# Towbar for Rapido 90 series



## G7UXG (Feb 14, 2011)

Hello All,

I'm seriously tempted to buy a new Rapido 9083 with the heavy chassis option. I'd like a towbar fitted but the Rapido option for this series is over £1900 (ouch).

It's an Alko chassis and, as you Rapido experts will know, there's no chassis extensions under the garage. This will no doubt mean that the towbar must have to be a fairly substantial structure to connect to the chassis.

Does anybody know of a cheaper solution than Rapido's option?
For my peace of mind, it needs to be type approved and not an eyesore.

I recently spoke to a well known UK motorhome towbar supplier and whilst he was helpful and could undoubtedly fit one, he was also non commital on whether his towbar would be type approved.

All suggestions welcomed.

Mike


----------



## gaspode (May 9, 2005)

I removed a towbar from our 7066DF which will be very similar to the one you'll require. Ours is not the heavy chassis so I removed it to save payload (it weighs getting on for 100kg).

You're right that it's a very hefty beast, has to be strong as the extension from the chassis is considerable. It also requires the rear Alko chassis cross-member to be shortened. Ours was fitted from new but I don't think it was the official Rapido pattern.

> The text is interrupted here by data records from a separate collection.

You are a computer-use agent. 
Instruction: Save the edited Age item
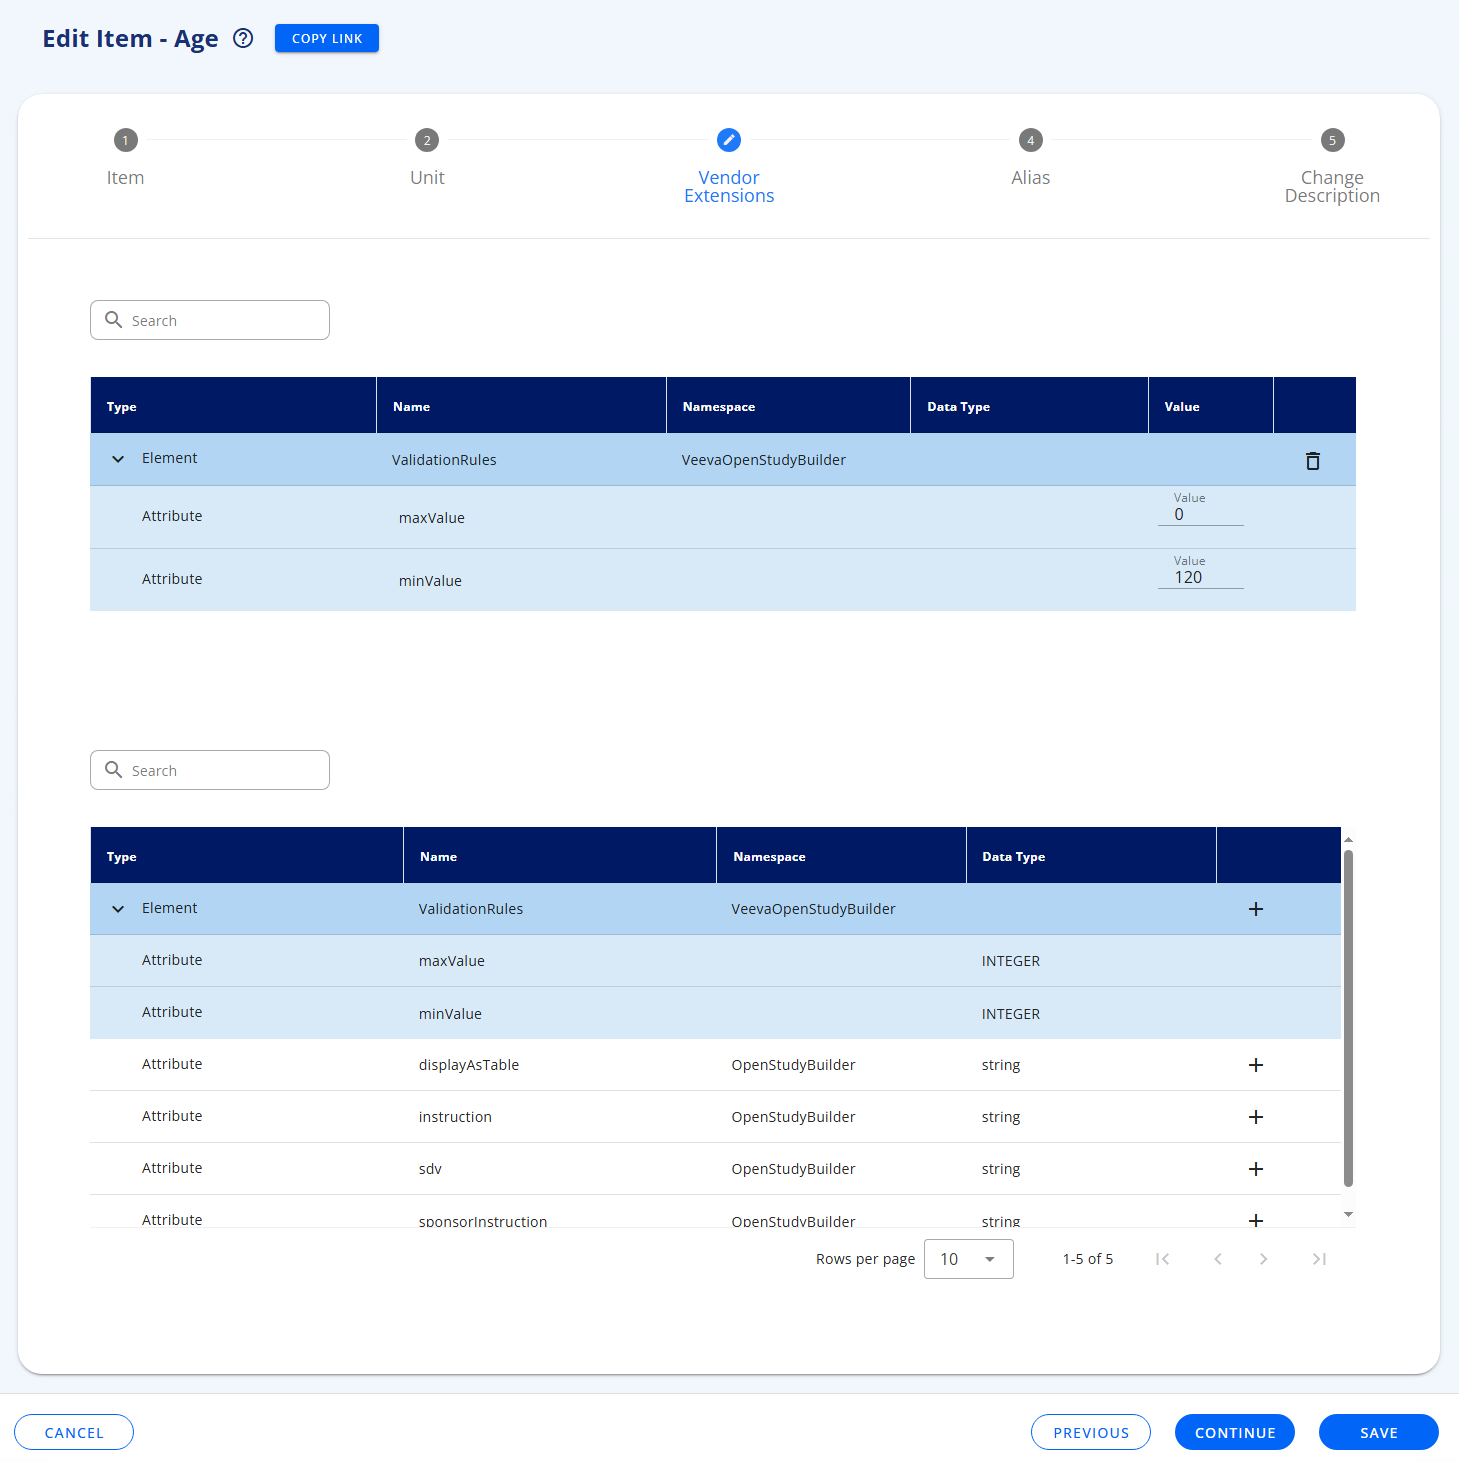tap(1378, 1432)
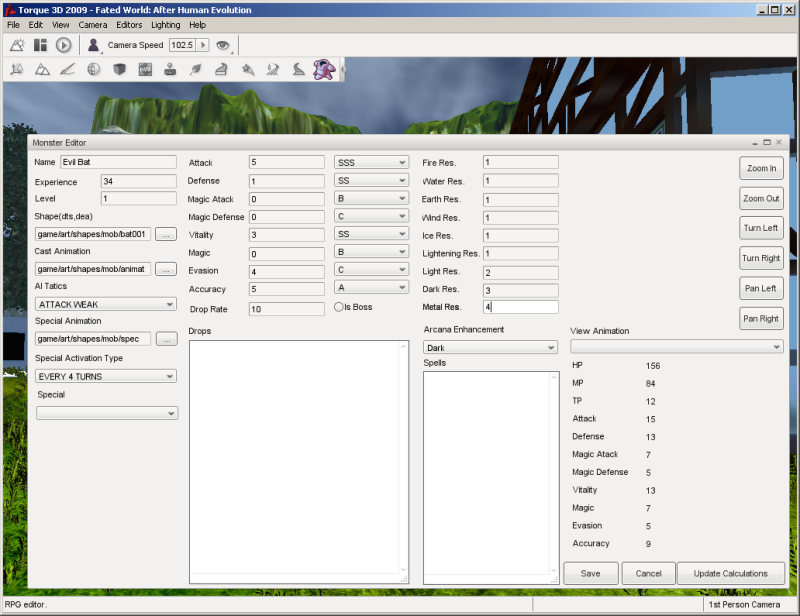The height and width of the screenshot is (616, 800).
Task: Open the Editors menu
Action: coord(129,24)
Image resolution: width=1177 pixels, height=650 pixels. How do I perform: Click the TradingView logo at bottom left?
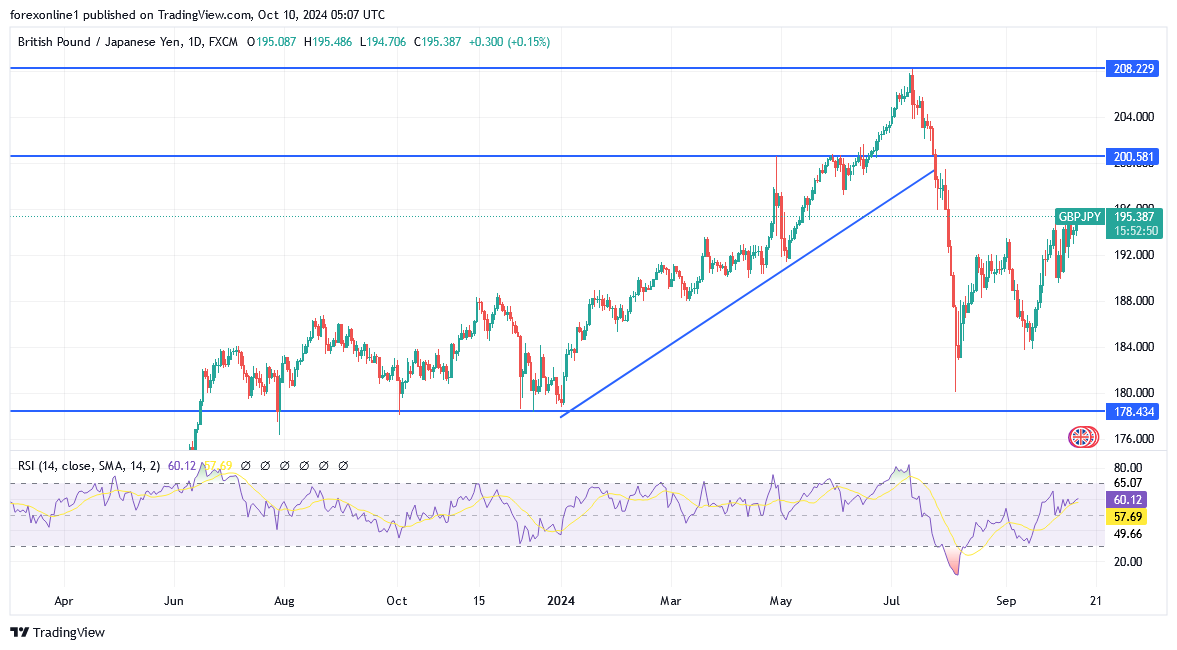pyautogui.click(x=57, y=632)
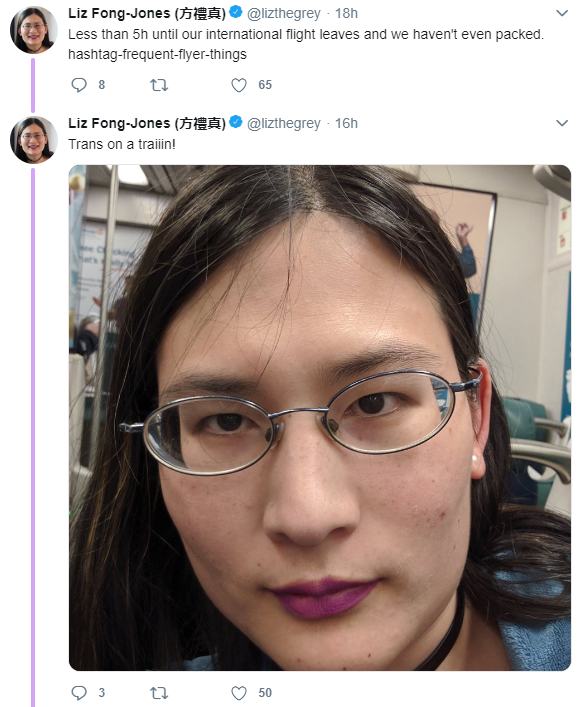Image resolution: width=588 pixels, height=707 pixels.
Task: Open profile avatar on first tweet
Action: (x=34, y=30)
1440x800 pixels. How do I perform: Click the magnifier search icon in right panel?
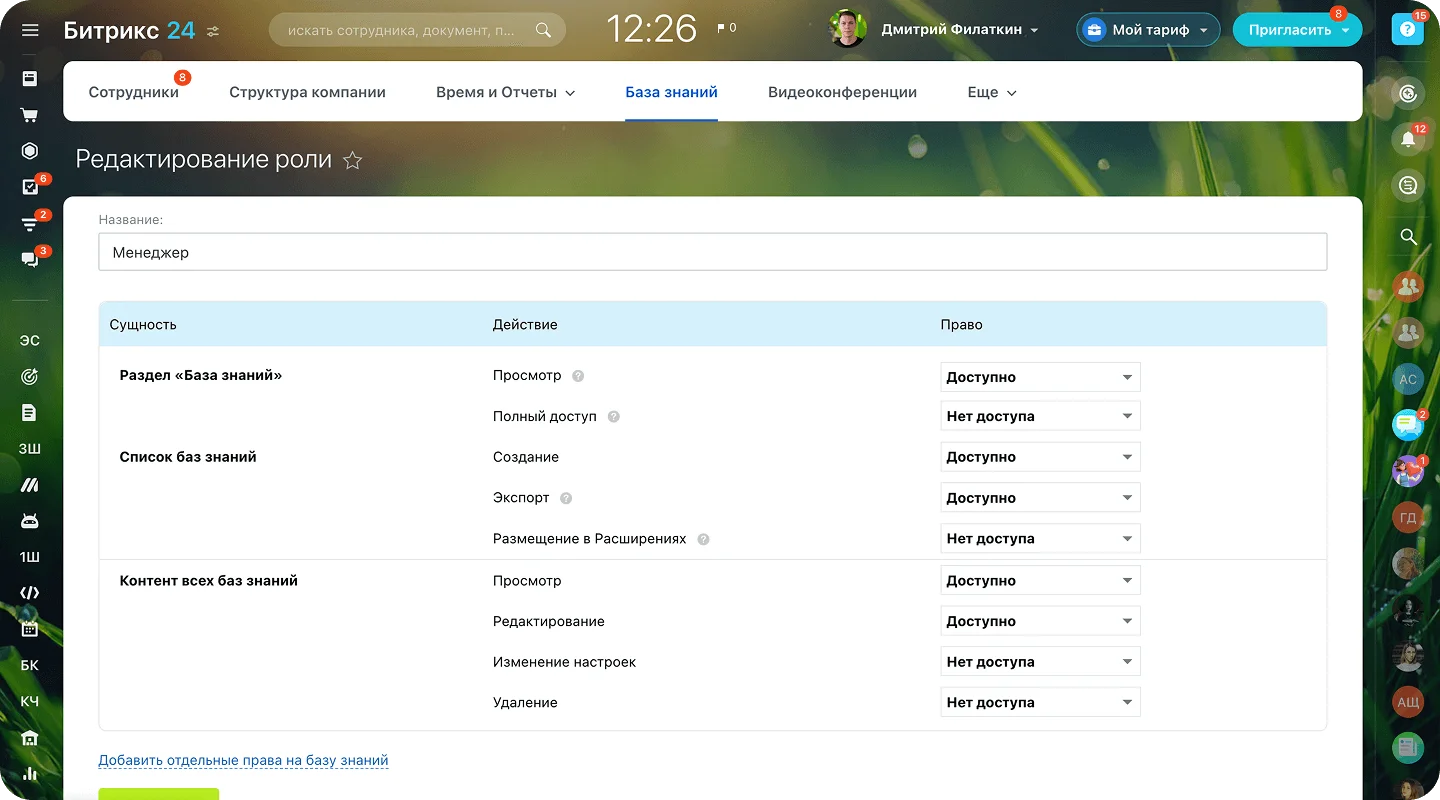click(1408, 237)
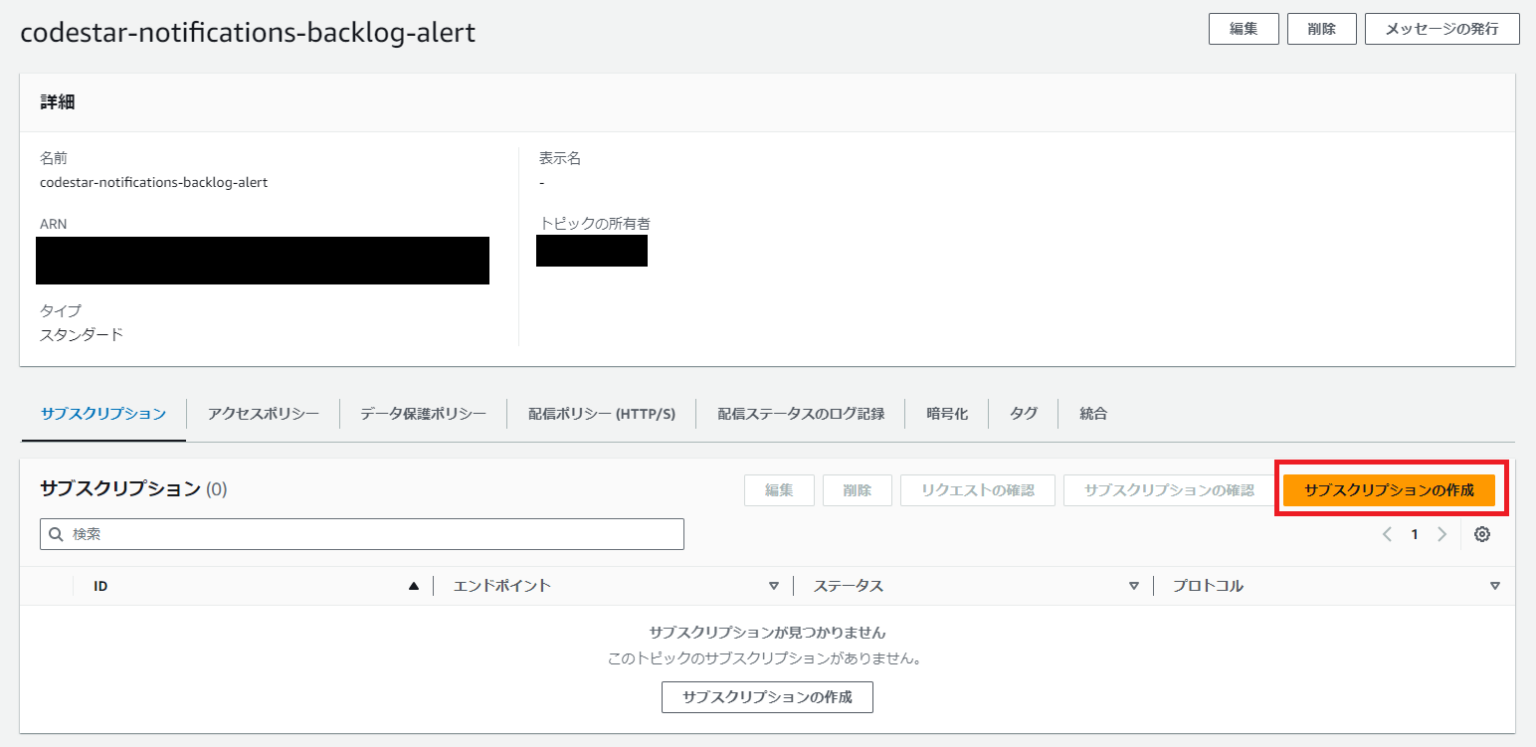Click the orange サブスクリプションの作成 button
The height and width of the screenshot is (747, 1536).
[x=1390, y=490]
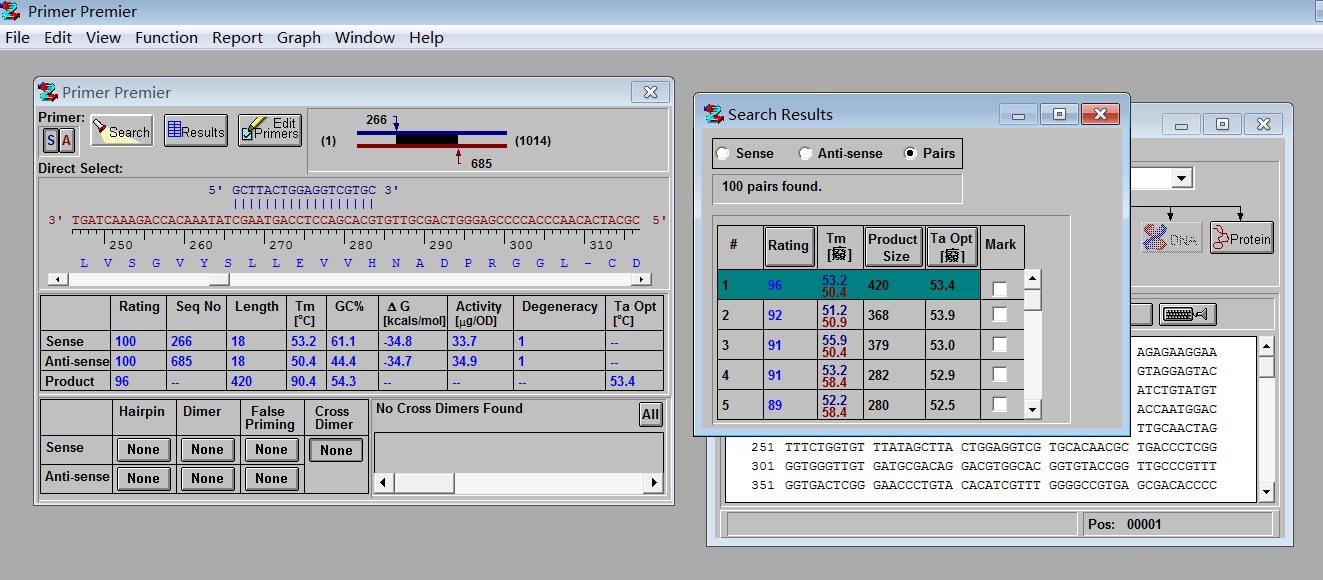This screenshot has width=1323, height=580.
Task: Click the All cross dimer button
Action: pyautogui.click(x=650, y=415)

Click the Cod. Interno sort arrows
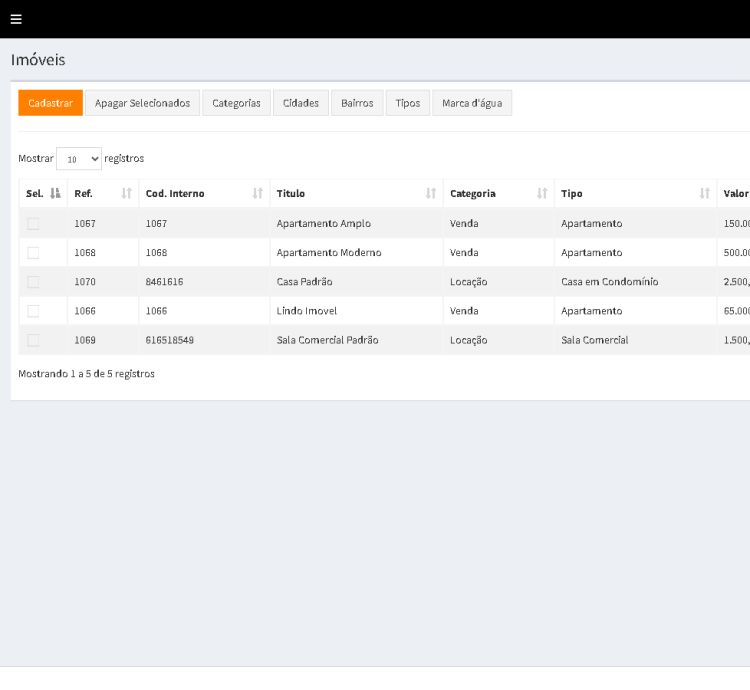(258, 194)
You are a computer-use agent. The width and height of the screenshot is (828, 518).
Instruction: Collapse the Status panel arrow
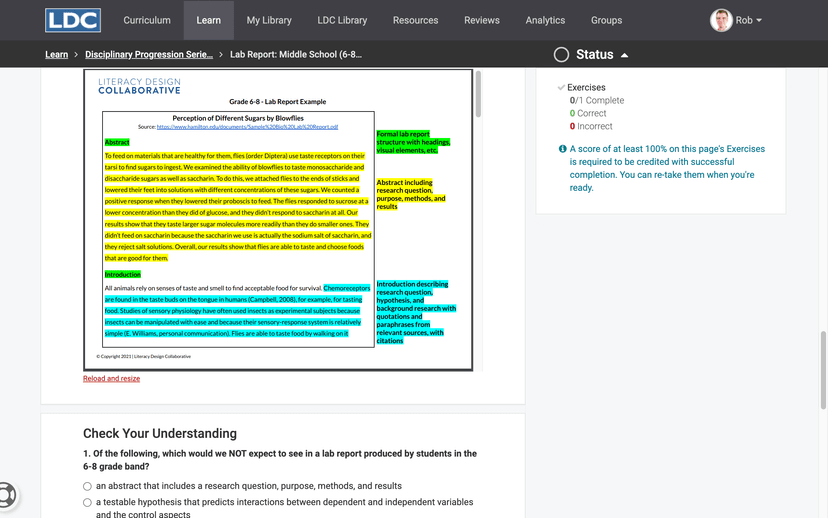coord(625,55)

I would think you'd be able to get one made and fitted for half the cost of the Rapido one, if not less. Speak to Richard or Paul at Rapido Wokingham, they'll have an idea of the likely cost.


----------



## Steveboy (Jun 1, 2011)

Cant help with your problem except to say I have a towbar goingfor free off my Rapido 972m (Merc chassis) if anyone interested. Sa(lisbury area.


----------



## rayc (Jun 3, 2008)

> G7UXG said:
> 
> 
> > It's an Alko chassis and, as you Rapido experts will know, there's no chassis extensions under the garage. This will no doubt mean that the towbar must have to be a fairly substantial structure to connect to the chassis.
> ...


----------



## GMLS (Dec 2, 2010)

Got a type approved towbar fitted to out AT Scout by these guys

http://www.watling-towbars.co.uk/motorhome_towbars.html

Substantial piece of kit and they did a great job


----------



## duxdeluxe (Sep 2, 2007)

I would go to Watling as well. They fitted a type approved Towbar together with the electrics for Towbars to Towcars to my Pilote - they also fitted one for the AutoSleeper I had. A really good job, but no cheap


----------



## Cherekee (May 1, 2005)

I fitted a Watling towbar so I could fit/use a bike rack. Easy to fit and came pre-drilled etc but connecting the electrics concentrated the mind (especially with an incorrect wiring diagram) but despite that I am very pleased and only £330 delivered to Guernsey (VAT free of course). Look at their website and you can download all the spec sheets etc.

Alan


----------



## rapidom (Sep 13, 2010)

Hello Mike,
I suggest that seeing as you are based in Chester area? try Mick Parkinson Towbars, he is excellent and used to work on Hymers at Preston website http://motorhometowbarslancashire.co.uk 
Contact 01772 634215, 07887 997653

I had one fitted to our Rapido 990M and it was superbly done, I chose all naked galvanised steel section, (no painting required, but white/grey powder coating available over the galvanised) exceptionally well built, not clunky or weird looking, just a straight bar across the back and with reinforced bracing to boost the strength up in the middle of a fairly long frame. Hope that helps you and other Rapido owners.
Peter.


----------